A wise man once thought everything
he needed to know he learned in kindergarten. He hadn't seen The
Sentinel. This list was created by the wonderful fans on the alt.tv.sentinel
newsgroup. Feel free to email me with any additions.--Shelley
Everything I Need To Know I Learned from Watching The
Sentinel
If you find a woman stuffed in her trunk, leave her there
Avoid assignments involving Cyclops Oil
Vending machines can kill
Feds are made to be obfuscated to
Guns don’t kill people, the crazy neighborhood militia does
Never trust monks, the military, or animal control. Paranoia is highly
underrated
Weaponry doesn’t always mean artillery ? plywood, bathroom stalls,
and flare guns are practical and thrifty.Be creative
The panther always knows best
Always look a gift pizza in the anchovies
Next time take the stairs
Never trust a man with a fetish for yellow scarves, wigs, and duck ponds
When camping remember to bring your map, compass, or closest available
Sentinel
When in doubt whistle ? you know, like a bat
When meeting police officers for the first time, don’t call them cavemen.

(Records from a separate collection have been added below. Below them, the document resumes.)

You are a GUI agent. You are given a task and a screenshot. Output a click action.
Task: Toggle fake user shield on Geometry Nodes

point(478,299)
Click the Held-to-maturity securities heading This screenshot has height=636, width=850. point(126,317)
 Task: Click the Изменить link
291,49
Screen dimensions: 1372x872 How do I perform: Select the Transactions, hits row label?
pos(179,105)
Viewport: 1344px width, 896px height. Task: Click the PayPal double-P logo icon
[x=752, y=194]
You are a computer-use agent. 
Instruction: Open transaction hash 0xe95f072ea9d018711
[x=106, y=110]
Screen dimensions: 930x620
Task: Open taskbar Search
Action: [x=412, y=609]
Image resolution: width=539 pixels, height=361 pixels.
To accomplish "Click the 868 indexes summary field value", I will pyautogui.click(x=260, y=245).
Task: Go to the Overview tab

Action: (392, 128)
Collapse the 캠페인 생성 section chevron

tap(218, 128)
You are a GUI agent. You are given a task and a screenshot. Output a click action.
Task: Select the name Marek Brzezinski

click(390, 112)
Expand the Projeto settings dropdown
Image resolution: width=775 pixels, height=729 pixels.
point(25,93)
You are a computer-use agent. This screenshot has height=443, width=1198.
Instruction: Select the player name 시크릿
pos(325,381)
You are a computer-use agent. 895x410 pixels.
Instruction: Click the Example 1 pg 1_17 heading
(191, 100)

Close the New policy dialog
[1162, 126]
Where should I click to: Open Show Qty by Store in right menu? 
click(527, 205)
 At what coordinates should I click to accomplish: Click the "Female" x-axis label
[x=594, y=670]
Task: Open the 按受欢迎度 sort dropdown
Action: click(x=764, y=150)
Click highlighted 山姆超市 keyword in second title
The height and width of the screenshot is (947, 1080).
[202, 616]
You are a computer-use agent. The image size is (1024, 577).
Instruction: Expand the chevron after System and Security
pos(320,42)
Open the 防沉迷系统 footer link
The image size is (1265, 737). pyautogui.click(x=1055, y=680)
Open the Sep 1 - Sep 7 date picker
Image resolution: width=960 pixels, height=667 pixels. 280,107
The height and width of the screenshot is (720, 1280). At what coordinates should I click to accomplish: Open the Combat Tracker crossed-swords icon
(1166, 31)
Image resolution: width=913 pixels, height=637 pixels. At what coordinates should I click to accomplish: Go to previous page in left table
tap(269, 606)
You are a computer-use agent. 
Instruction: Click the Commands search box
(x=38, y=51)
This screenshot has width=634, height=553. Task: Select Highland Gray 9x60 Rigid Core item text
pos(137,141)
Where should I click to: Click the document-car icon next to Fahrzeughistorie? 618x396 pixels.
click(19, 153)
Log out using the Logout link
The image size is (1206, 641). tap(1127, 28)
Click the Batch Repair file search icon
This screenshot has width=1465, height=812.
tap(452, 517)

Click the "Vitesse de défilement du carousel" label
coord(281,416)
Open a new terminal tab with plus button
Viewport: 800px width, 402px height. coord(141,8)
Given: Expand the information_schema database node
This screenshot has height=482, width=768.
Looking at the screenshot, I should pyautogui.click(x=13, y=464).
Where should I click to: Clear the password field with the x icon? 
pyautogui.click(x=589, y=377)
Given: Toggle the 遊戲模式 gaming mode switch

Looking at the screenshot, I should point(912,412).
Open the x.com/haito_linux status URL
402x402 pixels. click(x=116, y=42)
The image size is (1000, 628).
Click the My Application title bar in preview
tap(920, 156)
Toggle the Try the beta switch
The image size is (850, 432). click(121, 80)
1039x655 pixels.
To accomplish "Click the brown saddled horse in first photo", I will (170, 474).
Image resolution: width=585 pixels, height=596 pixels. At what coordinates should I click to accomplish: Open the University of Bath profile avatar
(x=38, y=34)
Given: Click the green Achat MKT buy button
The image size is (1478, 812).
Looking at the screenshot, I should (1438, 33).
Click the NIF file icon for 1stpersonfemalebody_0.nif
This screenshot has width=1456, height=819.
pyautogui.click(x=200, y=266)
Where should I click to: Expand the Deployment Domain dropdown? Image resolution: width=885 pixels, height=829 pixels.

Sure they’ll become your best friend, but the wall banging in the interim
can be quite uncomfortable
When meeting anthropologists for the first time, don’t call them neo -hippie,
witch-doctor punks unless you’re then planning to throw them into a wall
and become best friends
Always beware shiny red things, especially frisbees
Always beware the big vehicles bearing down on you, especially garbage
trucks
Always beware the Babe Of The Week, especially the ones with artillery
When saying unfamiliar names, remember it’s the Gaelic pronunciation
Don’t let Jim drive your new car
When on vacation, don’t drink the water
Look both ways before crossing the street
Beware of a pretty face
Bus drivers are serious, exact change only
If you say “don’t read this” and then leave it out, it will be read
The hard part about a miracle is making it look like an accident
What good is it for a man to have ears that can hear a thousand miles,
but cannot hear the whispers of his own heart
PA systems jam
Never piss off an alligator
Stay in the truck
Anthropology is too damn dangerous
Violent television is bad for ones psyche
Never trust a doctor wearing old sneakers
Face your fears: If you’re afraid of heights, jump off a cliff without
a parachute . . . if you survive --congratulations
Money is the root of all evil
This isn’t about you
Friends are precious, keep them close
Cell phone: Don’t leave home without it
Women don’t really want men to be honest all the time
Cops need partners they can trust
Corollary:Always trust your Guide
Beware redheads
Always say “thank you” when your partner helps you
If you turn your back on your Guide, he will be kidnapped, drugged, and/or
shot
If you want to do pain experiments, do them on yourself
A Sentinel who does not show up on time has probably been kidnapped
Lies hurt, embellishment helps, obfuscation’s are romantic, BS is technically
a form of male bonding, and the truth is highly overrated
Dad Knew
A Sentinel will always be a Sentinel, if he chooses to be
Nobody f---s with the Guide
No one looks good in pea green
’69 Fords are like a Timex, takes a licking and keeps on ticking
White socks are de rigeur for the "in" detective
Not even Blair can make pork chop sideburns look good
Little red bulls don’t stay in the same place twice
Pink marabou is best if left to saucy club kids
At all costs avoid women with "high lofty goals" who favor leopard prints
Run a criminal check on all prospective dates and their associates
Academia can hurt, especially at Rainier
Never look a criminal in the eye, he’ll notice you and take you hostage
Never go camping with Jim and Blair
Bugs good, fermented cabbage bad
Make sure any woman who likes your partner gets to see you in you’re underwear
and robe
A bag of frozen peas makes a good icepack
He’s not dead, just damp
Don't laugh at the Guide . . . unless he's wearing *that* hat
Learn CPR; getting practice time will not be a problem
Don't mess with the Guide's Mom -- and stop leering at her, man
It's good to be the Captain
A little peyote can cure the common cold
Never give NBA stars working firearms
Never accept a drink from a woman who tried to kill your best friend
Never underestimate what someone will do for friendship
Never trust a publisher to *just* proofread a good manuscript
If you lock up a secret document, don't leave the same document open on your computer for anyone to read.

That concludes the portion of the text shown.